Using the same password for a bunch of different accounts, skipping two-step authentication when it’s available, and other risky online behavior is especially common among Millennials—even, previous research shows, if they’re trained techies who you’d think would know better.

The proliferation of cloud-based apps, which make it harder for tech departments to keep an eye on where company data may be vulnerable, isn’t helping. The Softchoice report says employees of all ages who use cloud-based apps are four times more likely to access work files outside the office through a program IT doesn’t know about than those who don’t.

Not all employees are equally risky, the study notes. “Younger app users are more likely to go rogue than their more senior colleagues,” it says. More than one in three Millennials, and almost as many Gen Xers, work remotely using apps (most often Dropbox or Google Docs) without first getting the IT department’s OK. That compares with 22% of Boomers.

Some Millennials also take a devil-may-care approach to passwords.
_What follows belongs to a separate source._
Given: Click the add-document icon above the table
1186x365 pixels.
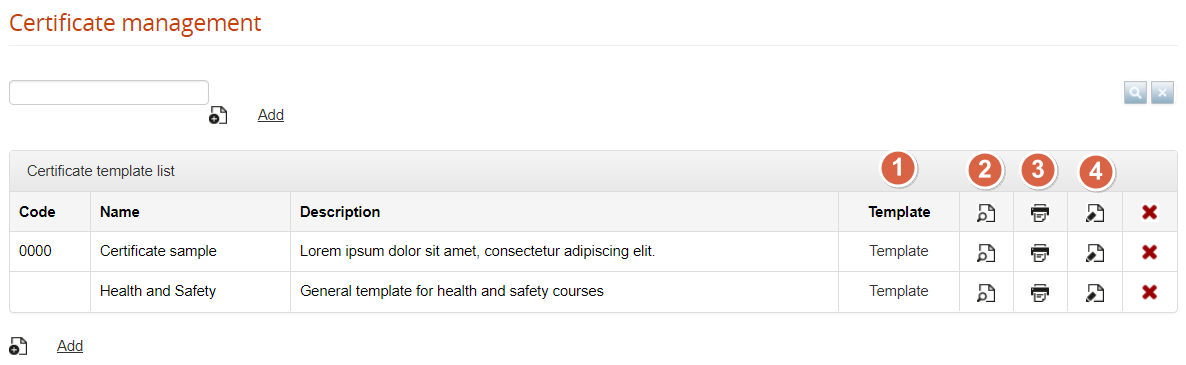Looking at the screenshot, I should pyautogui.click(x=218, y=116).
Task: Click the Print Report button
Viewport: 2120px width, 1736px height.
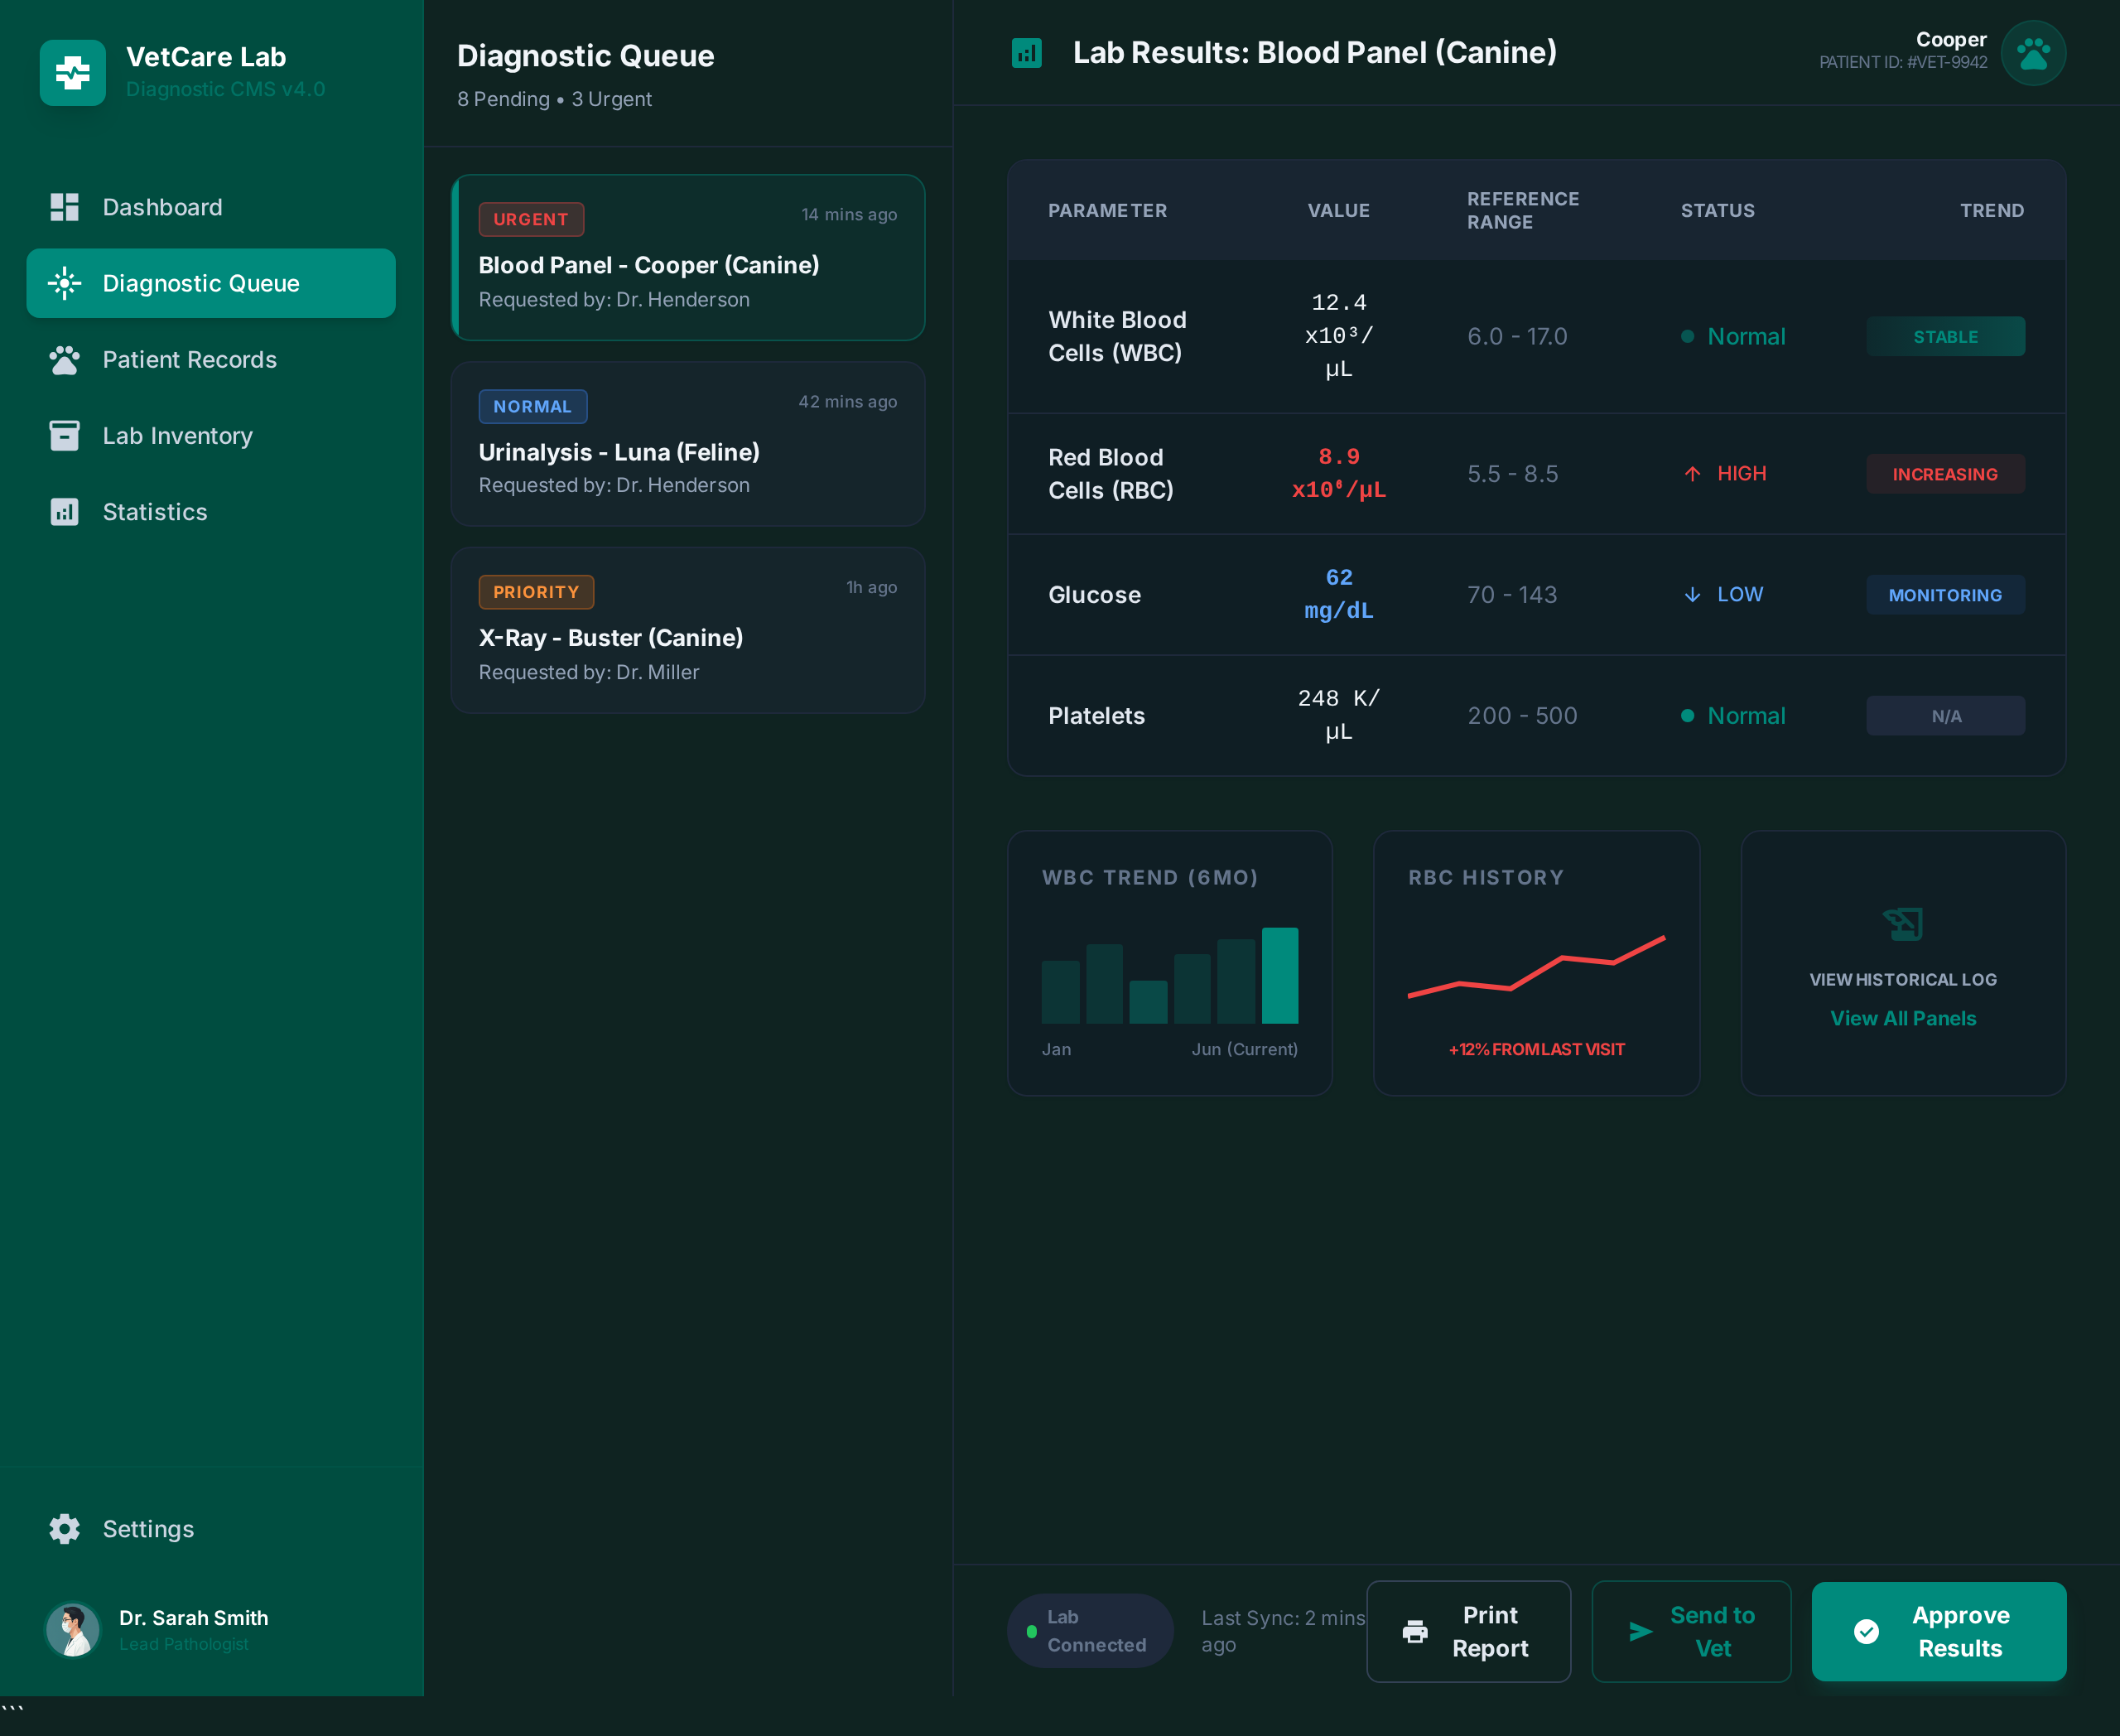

About 30% “display their app passwords on Post-It notes or somewhere else in plain sight” at work, compared to 20% of Gen Xers and just 11% of Boomers.

More training might help, since Softchoice found that many employees are simply unaware of the risks of their careless technology habits. Over 40% of workers in all age groups say they’ve never been told how to securely move and store private company data, and 39% “have not been told the risks of downloading cloud apps without IT’s knowledge.”

Beyond that, people’s reasons for going their own way in the cloud vary by age. Asked why they were using cloud-based apps the IT department hadn’t approved, most Millennials and Gen Xers said that “IT is too slow to approve their choice,” the report says. Boomers, on the other hand, most often said they “didn’t know they had to notify IT at all.”